Work to be completed:
Reproduce the material that follows, please, but only from its first line to the line containing "Task: Choose the 长款 length label", inclusive.

━━━━━━━━━━━━━━━━━━━━━━━━━━━━━━

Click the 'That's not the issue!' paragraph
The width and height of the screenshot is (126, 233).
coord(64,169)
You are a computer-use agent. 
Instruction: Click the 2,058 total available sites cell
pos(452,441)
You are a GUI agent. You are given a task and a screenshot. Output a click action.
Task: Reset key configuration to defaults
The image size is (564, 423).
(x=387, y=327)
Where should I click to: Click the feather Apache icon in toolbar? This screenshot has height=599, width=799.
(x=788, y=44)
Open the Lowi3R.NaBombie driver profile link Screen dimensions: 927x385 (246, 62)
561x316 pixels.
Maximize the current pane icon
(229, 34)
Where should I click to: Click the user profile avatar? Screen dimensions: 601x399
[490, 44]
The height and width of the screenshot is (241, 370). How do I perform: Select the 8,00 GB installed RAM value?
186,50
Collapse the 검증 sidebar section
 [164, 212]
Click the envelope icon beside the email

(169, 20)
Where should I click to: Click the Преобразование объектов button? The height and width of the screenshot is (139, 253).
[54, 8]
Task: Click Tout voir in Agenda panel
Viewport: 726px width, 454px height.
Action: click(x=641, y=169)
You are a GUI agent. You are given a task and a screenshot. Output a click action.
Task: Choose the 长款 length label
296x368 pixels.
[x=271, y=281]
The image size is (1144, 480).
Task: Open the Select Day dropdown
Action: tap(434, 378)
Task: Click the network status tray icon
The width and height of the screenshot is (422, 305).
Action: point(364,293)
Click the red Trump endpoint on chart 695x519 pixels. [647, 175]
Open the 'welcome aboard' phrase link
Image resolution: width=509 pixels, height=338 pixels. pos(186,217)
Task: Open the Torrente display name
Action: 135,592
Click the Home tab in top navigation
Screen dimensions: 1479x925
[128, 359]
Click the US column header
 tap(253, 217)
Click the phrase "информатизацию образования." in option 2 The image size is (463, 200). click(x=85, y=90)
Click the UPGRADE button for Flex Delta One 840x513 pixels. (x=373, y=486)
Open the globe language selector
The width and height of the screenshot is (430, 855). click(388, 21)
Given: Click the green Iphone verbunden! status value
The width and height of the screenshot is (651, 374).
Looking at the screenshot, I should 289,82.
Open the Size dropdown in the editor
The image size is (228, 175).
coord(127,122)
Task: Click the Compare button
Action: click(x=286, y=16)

━━━━━━━━━━━━━━━━━━━━━━━━━━━━━━

Response area:
Click the 'That's not the issue!' paragraph
The width and height of the screenshot is (126, 233).
coord(64,169)
You are a computer-use agent. 
Instruction: Click the 2,058 total available sites cell
pos(452,441)
You are a GUI agent. You are given a task and a screenshot. Output a click action.
Task: Reset key configuration to defaults
The image size is (564, 423).
(x=387, y=327)
Where should I click to: Click the feather Apache icon in toolbar? This screenshot has height=599, width=799.
(x=788, y=44)
Open the Lowi3R.NaBombie driver profile link Screen dimensions: 927x385 (246, 62)
561x316 pixels.
Maximize the current pane icon
(229, 34)
Where should I click to: Click the user profile avatar? Screen dimensions: 601x399
[490, 44]
The height and width of the screenshot is (241, 370). How do I perform: Select the 8,00 GB installed RAM value?
186,50
Collapse the 검증 sidebar section
 [164, 212]
Click the envelope icon beside the email

(169, 20)
Where should I click to: Click the Преобразование объектов button? The height and width of the screenshot is (139, 253).
[54, 8]
Task: Click Tout voir in Agenda panel
Viewport: 726px width, 454px height.
Action: click(x=641, y=169)
You are a GUI agent. You are given a task and a screenshot. Output a click action.
Task: Choose the 长款 length label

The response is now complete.